Tag Archives: down the river named denial

The Old College Try

I tried the relationship thing recently. It didn’t work. Now he’s stalking me. I’ve never understood how a person can decide they don’t want to be with someone, walk away from the relationship and then stalk the very person they said they don’t want to be in a relationship with. Is that the definition of insanity or bi-polar? I’m not sure, however I can rest assured that I was not the cause of the demise of the relationship. I put forth effort, I was open minded, I was committed – I gave it the old college try. And just like in college, if a major I’ve decided to study isn’t working out in my best interest,  it’s time for me to change my course schedule.

I could say a whole lot of things about him that are ALL true, but it’s not necessary because I’m the prize and he already knows it. I don’t have to tear him down to prove my worth, like he’s attempting to do to me. I know that the best revenge is to be fabulous. And fabulous, I am.  A man didn’t give me my self esteem and a man can’t take it away from me. Particularly one who isn’t the man God made for me, or even half of that. In a couple of days he’ll still be mad and I’ll be working on my upcoming media projects. In a few months he’ll still be talking about me in a derogatory manner while I’m in and on magazine covers (bragging that he knows me). In a few years he’ll be trying to capitalize off the imaginary sex tape that he claims he has and has threatened to post on Facebook and Twitter (who does that?). In a few years, I’ll still be fabulous and he’ll be a distant no one that meant nothing in my past. One day he’ll be an old man with no companionship because he alienated everyone with his poor attitude. And I’ll be the reigning Queen of All Media. The deepest truth is that I was just trying something different. I didn’t love him. I barely liked him. I only wanted what he claimed he would do for me. He didn’t produce any of what he said he’d do. That made me unhappy so I sought satisfaction within myself and in someone else. This man put on the facade that he thought I wanted, like some men do, then his real self started to leak out. He couldn’t plug the leak, so it all burst forth. Now he’s gone. *happy dance*.
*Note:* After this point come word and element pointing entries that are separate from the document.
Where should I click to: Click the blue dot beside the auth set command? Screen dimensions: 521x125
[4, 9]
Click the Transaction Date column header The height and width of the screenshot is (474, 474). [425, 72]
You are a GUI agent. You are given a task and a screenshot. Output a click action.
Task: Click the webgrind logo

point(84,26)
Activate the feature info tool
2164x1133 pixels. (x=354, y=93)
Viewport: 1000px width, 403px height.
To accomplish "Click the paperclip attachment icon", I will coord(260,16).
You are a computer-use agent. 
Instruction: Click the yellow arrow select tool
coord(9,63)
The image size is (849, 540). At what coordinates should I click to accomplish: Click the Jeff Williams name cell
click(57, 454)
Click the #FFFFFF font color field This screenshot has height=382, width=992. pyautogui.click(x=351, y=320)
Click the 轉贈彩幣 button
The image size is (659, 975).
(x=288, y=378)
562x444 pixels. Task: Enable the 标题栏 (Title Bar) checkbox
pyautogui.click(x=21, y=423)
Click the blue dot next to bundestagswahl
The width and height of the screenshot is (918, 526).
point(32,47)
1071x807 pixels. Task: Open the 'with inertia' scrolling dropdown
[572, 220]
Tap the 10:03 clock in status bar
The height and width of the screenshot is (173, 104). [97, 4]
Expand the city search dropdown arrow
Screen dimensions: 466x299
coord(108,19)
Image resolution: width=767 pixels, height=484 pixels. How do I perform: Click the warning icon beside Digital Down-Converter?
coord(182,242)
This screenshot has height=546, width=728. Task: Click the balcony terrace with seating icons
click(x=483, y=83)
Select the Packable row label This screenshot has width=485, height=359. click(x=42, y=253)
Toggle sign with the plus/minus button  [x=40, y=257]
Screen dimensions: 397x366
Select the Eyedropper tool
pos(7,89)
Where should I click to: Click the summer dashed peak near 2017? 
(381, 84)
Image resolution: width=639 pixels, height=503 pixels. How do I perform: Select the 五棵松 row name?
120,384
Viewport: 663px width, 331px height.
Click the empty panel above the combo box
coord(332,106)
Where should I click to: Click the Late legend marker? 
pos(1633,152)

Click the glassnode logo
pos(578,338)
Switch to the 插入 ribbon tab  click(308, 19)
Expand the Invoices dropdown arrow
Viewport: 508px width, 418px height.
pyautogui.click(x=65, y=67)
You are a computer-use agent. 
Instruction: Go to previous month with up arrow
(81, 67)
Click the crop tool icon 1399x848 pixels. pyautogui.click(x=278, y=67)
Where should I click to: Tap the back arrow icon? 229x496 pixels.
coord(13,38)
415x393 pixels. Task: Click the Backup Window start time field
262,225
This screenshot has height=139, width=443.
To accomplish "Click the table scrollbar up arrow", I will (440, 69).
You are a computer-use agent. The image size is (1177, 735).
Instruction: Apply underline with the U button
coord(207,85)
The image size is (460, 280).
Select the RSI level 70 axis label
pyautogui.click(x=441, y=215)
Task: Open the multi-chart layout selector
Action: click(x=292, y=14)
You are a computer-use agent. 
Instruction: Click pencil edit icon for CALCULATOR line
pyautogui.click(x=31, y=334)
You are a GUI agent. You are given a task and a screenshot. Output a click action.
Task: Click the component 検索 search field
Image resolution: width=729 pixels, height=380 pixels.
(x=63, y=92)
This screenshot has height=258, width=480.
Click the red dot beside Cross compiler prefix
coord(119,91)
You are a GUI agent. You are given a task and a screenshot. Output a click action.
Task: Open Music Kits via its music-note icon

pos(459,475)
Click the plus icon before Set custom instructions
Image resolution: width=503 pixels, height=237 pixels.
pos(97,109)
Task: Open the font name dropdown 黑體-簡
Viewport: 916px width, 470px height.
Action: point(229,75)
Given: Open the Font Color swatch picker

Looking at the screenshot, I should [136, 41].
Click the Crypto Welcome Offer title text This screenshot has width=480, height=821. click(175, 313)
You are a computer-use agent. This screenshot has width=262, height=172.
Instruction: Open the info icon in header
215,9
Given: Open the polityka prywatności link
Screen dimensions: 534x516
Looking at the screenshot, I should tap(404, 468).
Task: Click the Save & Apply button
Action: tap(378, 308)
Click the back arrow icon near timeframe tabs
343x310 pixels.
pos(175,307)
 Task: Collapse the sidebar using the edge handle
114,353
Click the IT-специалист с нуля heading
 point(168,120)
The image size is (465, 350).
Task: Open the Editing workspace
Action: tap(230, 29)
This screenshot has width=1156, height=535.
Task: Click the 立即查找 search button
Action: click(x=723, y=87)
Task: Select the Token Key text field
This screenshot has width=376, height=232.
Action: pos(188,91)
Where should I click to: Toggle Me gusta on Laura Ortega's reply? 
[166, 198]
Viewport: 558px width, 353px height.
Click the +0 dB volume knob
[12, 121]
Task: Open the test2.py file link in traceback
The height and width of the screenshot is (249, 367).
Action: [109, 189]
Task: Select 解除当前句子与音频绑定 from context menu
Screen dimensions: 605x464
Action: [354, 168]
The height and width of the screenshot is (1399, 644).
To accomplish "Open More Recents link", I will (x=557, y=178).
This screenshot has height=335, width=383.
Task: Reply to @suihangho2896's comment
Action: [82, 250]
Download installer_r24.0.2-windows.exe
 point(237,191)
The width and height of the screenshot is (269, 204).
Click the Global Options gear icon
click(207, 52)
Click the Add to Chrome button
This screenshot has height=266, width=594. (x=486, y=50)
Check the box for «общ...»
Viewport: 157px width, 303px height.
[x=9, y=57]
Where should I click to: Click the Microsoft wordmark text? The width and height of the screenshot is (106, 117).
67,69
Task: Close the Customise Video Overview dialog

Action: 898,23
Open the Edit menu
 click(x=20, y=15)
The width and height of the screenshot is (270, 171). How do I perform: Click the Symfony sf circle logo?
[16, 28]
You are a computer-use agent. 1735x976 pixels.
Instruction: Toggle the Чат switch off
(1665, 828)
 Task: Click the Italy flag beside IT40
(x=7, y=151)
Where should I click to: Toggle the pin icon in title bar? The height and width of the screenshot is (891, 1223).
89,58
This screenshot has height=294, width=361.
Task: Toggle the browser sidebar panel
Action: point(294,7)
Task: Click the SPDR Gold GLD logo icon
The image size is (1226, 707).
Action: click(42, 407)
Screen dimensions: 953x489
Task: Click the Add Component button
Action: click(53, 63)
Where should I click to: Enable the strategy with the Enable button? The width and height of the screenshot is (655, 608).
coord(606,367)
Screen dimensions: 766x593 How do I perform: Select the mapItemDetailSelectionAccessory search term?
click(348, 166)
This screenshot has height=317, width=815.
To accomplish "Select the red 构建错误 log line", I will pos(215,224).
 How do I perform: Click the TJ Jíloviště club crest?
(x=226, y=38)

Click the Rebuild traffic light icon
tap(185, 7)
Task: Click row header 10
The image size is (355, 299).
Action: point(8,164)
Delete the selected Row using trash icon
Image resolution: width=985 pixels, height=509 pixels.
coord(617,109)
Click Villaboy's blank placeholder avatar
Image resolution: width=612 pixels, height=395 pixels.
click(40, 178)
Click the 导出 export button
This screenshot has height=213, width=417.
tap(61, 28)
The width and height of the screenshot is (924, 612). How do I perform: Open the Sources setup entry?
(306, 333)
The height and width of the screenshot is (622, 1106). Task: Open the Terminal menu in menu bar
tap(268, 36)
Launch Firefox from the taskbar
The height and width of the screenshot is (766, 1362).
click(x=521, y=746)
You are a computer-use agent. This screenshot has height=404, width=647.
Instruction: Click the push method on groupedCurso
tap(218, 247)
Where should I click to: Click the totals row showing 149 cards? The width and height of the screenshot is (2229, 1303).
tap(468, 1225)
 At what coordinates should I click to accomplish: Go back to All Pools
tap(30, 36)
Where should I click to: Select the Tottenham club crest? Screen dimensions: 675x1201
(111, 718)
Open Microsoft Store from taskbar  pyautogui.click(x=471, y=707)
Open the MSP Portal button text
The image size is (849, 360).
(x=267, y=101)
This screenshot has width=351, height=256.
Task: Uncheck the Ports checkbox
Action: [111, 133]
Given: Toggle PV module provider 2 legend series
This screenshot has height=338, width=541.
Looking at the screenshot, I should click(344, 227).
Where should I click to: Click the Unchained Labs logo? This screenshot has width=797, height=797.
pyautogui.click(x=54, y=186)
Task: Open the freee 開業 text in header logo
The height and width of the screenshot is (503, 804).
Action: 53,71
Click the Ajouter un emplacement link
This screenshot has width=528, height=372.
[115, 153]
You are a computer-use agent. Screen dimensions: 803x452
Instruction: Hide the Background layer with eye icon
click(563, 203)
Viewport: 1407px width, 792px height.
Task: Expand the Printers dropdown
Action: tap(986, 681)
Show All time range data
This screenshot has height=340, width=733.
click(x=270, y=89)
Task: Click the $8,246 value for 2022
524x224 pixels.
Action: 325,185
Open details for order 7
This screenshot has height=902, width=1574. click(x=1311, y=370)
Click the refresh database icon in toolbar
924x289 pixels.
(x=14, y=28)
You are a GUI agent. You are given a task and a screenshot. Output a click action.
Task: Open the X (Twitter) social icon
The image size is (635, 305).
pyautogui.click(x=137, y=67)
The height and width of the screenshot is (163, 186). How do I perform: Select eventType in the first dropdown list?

Now I have yet another interesting life experience to add to my vast collection of fiction based loosely on my real life. I smell a best seller. Regardless of whatever flaws he thinks I have and tries to “out”, at the end of the day I already know I was the best thing he never had. The minute he exited my life, my life improved. Business picked up. I actually wish he really did have a sex tape or pictures of me. Do you know how many people make money off of that? I have bills to pay so I could use the extra money from the scandal. Plus, I can handle it because I’m not ashamed of anything I’ve done – in or out of the bedroom. Anyone who knows me, knows that my brut honesty begins within. I know where I went wrong (I wanted the financial assistance he claimed he could provide – which is against my independant character), but I also know that he created many more wrongs than I did and forced the relationship downhill like an avalanche. The difference is that I can change my error because I know what it is. Ask him what he did wrong and he’ll say ‘nothing’. He’s on a lonely boat sailing down the river named denial.

I actually take this experience as God’s way of telling me I was working outside the Master’s Plan. I’ll take that as a grown woman should and get back on the path laid out for me. God has someone else in mind for my life companion. Maybe I haven’t even met him yet. And I’m okay with that. I’m a work in progress and whomever he is, he is also a work in progress. When we finally do come together we will be the best for one another – emotionally, spiritually, physically, and financially. When my husband comes into my life, we will be true partners – not two people taking advantage of one another.

In the meantime, I will marry my shoes, build my brand and enjoy the company of the most amazing, talented and gorgeous men I know. Enjoying the fabulous single life (#fabsinglelife) is a lot better than stress and drama perpetuated by someone else’s issues any day.

The life lesson for today is:

love the life you are in to the fullest. It’s the only one you get and don’t let anyone take that from you.

Class dismissed.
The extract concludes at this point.